風邪を引いてしまったとき、まずは市販の風邪薬を飲んで治そうとする人が多いと思います。

しかし、この対処は糖尿病患者、特にインスリン注射や投薬で血糖コントロールを行っている場合は要注意です。薬効がぶつかり合って、危険な症状を引き起こしてしまうことがあるからです。

では、風邪薬に含まれているどのような成分に注意すべきなのでしょうか?

糖尿病患者が市販の風邪薬で注意すべき成分

糖尿病患者にとって注意すべき風邪薬の成分は、「プソイドエフェドリン」「エフェドリン」「メチルエフェドリン」「アスピリン」の4つです。

プソイドエフェドリン

プソイドエフェドリンは交感神経に作用して鼻粘膜の血管を収縮させ、鼻づまりを和らげる働きがあります。しかし、副作用で血圧や血糖値が上昇してしまうことも。何日も続けて服用すると、糖尿病が悪化する可能性があります。
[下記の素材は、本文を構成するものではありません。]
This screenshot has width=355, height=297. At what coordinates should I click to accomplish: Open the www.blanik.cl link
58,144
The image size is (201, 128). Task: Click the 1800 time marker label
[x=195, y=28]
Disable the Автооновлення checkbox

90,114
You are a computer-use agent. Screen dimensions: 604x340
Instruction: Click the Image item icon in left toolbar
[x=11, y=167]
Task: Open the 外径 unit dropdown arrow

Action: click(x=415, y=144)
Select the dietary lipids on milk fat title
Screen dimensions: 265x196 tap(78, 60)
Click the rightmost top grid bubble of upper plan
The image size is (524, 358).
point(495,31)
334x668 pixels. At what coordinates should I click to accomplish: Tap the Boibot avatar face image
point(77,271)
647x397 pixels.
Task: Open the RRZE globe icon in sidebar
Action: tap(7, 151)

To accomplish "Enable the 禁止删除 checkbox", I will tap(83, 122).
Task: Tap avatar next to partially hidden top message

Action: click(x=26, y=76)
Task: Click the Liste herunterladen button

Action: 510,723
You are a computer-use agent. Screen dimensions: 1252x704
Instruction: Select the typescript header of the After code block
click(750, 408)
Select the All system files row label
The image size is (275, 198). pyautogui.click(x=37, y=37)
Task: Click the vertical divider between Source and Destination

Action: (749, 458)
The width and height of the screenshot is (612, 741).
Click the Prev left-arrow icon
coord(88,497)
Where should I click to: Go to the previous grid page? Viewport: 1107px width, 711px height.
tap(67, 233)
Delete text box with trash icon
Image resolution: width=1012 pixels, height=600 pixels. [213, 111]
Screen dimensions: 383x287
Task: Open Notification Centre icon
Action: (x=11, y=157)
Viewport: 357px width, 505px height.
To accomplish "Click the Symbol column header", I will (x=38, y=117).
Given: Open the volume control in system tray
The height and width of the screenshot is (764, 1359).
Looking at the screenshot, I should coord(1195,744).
プソイドエフェドリンが含まれている主な風邪薬・鼻炎薬は、以下のものです。

  • エスタック鼻炎カプセル
  • コンタック600プラス
  • ジキニン鼻炎AG顆粒
  • パブロン鼻炎カプセル
  • プレコール持続性鼻炎カプセル
  • ベンザブロック
  • ルル鼻炎カプセル

エフェドリン

エフェドリンには交感神経を刺激して、気道をひろげて咳を鎮める働きがあります。しかし、プソイドエフェドリンと同じように、血圧や血糖値を上昇させるという副作用が。こちらも連用すると、糖尿病が悪化する可能性があります。

エフェドリンは、以下のような市販の風邪薬に含まれています。

  • エスエスブロン錠
  • エスタックイブ
  • エスタック総合感冒
  • カイゲン感冒カプセル
  • コンタック600プラス
  • バファリンかぜEX
  • パブロン50
  • ルルアタック

メチルエフェドリン

メチルエフェドリンも、交感神経に作用して気道を広げる成分です。エフェドリンに比べれば弱いものの、やはり血圧上昇や血糖値上昇といった副作用があります。また、漢方薬の麻黄にもメチルエフェドリンが含まれています。

メチルエフェドリンは、以下のようなに市販薬に含まれています。

  • アネトンせき止め錠
  • エスエスブロン錠
  • エスタックイブファイン
  • ジキニンせき止め錠
  • ミコルデA錠
  • 葛根湯
  • 小青竜湯
  • 防風通聖散
  • 麻杏甘石湯

アスピリン(アセチルサリチル酸)

アスピリンには解熱鎮痛作用があり、多くの総合感冒薬や頭痛薬に配合されています。しかし、インスリンの働きを強めるという副作用もあるため、服用すると低血糖になってしまうことも。成分表には正式な成分名である「アセチルサリチル酸」と書かれている場合もあるので注意してください。

アスピリンを含む主な市販薬は、以下の通りです。

  • エキセドリンA錠
  • ケロリンチュアブル
  • バイエルアスピリン
  • バファリンA
  • バファリンプラス

市販薬

糖尿病患者でも安心して飲める市販薬

こうして見てみると、糖尿病患者が安心して飲める風邪薬がいかに少ないか、よく分かるかと思います。しかし安心して飲める市販薬もあります。

タケダから発売されている「ベンザ調薬A末」は、エフェドリンやアスピリンなどが含まれていない総合感冒薬です。キャッチフレーズが「生活習慣病の方のお体の状態を考えたかぜ薬」というだけあって、血圧や血糖値に対する影響はありません。

医師に相談してから常備しよう

「ベンザ調薬A末」はメジャーな薬ではないので、大きな薬局でないと置いていない場合もあります。風邪を引いても病院に行けないという時のために、常備薬としてあらかじめ用意しておくのも1つの手です。

また、常備や服用する前には念のためかかりつけの医師に相談するようにしましょう。

まとめ

風邪薬はあくまで、風邪の様々な症状を和らげるものです。風邪そのものを治す薬ではありません。それどころか糖尿病患者の場合は、副作用で体を痛めつけてしまうこともあります。

また、自己診断で風邪だと思っていても、別の病気の初期症状という場合もあります。風邪を引いたと思ったときには、なるべく早く病院にかかるようにしましょう。

必ず主治医の先生にご相談ください。